Summary by Staff Writer

Most people have experienced some level of trauma in their life. It could be a physical trauma like abuse or assault. It could be emotional trauma like a bitter divorce. It could be a psychological trauma like neglect, bullying, or humiliation. The trauma could have happened over years or it could have been a single event. The trauma didn’t even have to happen to you directly, it could have been something you witnessed.

Whatever trauma you experienced becomes a part of you. It is stored in your body and your mind. Eventually, maybe after some type of trigger, it is going to show in your present-day life. You must address the trauma for it not to shackle you.

The first step is developing awareness. You need to recognize that the trauma that you experienced is going to impact you in some way or another. Many clients have come to me that were severely abused in their childhood and, now in their adult life, they are angry all the time. They couldn’t make the connection to realize that what happened to them when they were very young is impacting their level of peace and their serenity in the present day.

Once you have recognized how the trauma that you experienced is impacting you, you have a choice to make. You have a choice between being pitiful or being powerful. It may seem like an obvious choice, that anyone would prefer to be powerful. However, sometimes, because of the traumatic experience, it’s very easy to fall into self-pity. These bad feelings can become a part of your identity, you may derive your sense of importance and significance by being pitied and by being the victim.

This victim mentality prevents you from moving forward. You have to choose to move on. You can either be pitied for the rest of your life and wallow in how you had it so bad and how horrible it was or you can be powerful. Despite your challenges, despite whatever terrible experiences, you can use those experiences to change your present.

It is an amazing transition when you stop being a victim and stop pitying yourself. When you learn how to embrace the things that have happened and use those experiences to make changes in yourself and others. It is phenomenal and it is possible but you should, first of all, get help and support. You need that support that comes from seeking professional help. This is a crucial step to improving. You are likely stuck and you may feel like there’s no way to improve.

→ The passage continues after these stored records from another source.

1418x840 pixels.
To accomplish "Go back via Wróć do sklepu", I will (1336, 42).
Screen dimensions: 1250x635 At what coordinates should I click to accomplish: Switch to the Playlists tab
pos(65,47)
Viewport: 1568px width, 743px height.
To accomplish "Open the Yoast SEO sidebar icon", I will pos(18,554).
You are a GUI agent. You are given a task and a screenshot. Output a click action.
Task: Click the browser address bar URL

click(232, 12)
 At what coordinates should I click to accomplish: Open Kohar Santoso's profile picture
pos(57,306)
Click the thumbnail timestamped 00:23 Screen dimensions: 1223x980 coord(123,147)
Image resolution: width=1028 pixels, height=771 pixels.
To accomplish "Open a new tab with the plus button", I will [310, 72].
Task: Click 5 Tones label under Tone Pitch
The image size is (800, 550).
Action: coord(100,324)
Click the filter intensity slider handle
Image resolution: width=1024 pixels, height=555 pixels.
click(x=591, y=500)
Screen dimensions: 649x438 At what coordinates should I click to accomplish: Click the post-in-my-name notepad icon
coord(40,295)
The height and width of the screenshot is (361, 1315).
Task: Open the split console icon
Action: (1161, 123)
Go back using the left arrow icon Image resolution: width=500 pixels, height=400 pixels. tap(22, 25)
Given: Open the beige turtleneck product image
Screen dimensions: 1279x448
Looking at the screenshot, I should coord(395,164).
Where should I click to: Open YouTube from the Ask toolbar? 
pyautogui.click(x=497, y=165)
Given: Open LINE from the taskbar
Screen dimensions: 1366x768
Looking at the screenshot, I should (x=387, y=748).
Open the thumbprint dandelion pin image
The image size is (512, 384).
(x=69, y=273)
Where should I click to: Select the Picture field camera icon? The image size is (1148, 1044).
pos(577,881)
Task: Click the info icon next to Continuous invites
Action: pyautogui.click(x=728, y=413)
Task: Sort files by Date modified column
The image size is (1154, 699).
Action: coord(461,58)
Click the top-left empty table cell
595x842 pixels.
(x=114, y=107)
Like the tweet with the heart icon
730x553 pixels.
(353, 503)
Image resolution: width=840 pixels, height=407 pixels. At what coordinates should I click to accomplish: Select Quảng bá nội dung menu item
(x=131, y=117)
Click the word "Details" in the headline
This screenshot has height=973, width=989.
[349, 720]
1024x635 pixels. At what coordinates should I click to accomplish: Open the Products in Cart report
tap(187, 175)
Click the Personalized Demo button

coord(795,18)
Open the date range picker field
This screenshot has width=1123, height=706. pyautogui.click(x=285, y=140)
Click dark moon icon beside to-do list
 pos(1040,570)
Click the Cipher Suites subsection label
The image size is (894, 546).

Almost everyone, every single one of you, have experienced some level of trauma at some point in your life. It could be divorce, it could be witnessing harm to others, it could be being emotionally neglected. If you recognize that this is somehow impacting you, then you have the awareness and you can make that choice between being pitiful or being powerful. You can choose to change. You can’t do anything to change your past, you can’t change what happened to you, but you can make a choice now to get help.

You can change how the trauma impacts your present and your future. That is what’s very empowering. You can get unstuck. Don’t feel like there’s nothing you can do. Right now, at this moment, there is something you can do to change your present situation and then it will impact your future. That’s a very powerful decision to make, to get that support and professional help to walk you through step by step. It can be difficult and overwhelming to do alone.

Another useful step towards overcoming trauma is recognizing that for everything that happens there is wisdom in it. I know that it’s very difficult to see that wisdom at times. Many people get stuck wondering why they had this traumatic experience, about why this had to happen to them. Oftentimes, they struggle with their faith as well. It can have an impact on their religious practices because they may feel that Allah didn’t protect them.

This loss of faith can be dangerous. As a faith-based counselor, part of my job is to help people back on track with both overcoming their trauma and finding their faith again. Recognizing that even though these horrible things may have happened, that there is some level of wisdom in it is a crucial step. There is healing in finding something that you can derive from this, finding a lesson that you can extrapolate. You can move past the trauma by not seeing it only as a horrible thing that happened but also seeing some good that comes from what you learn from it.

You can heal, you can recover. You aren’t stuck, you can move forward and get to the point of seeing that there is wisdom in all that happens. Trauma can be overwhelming and it can impact your relationships with your loved ones and your relationship with Allah. Many times, clients who have experienced trauma stop praying.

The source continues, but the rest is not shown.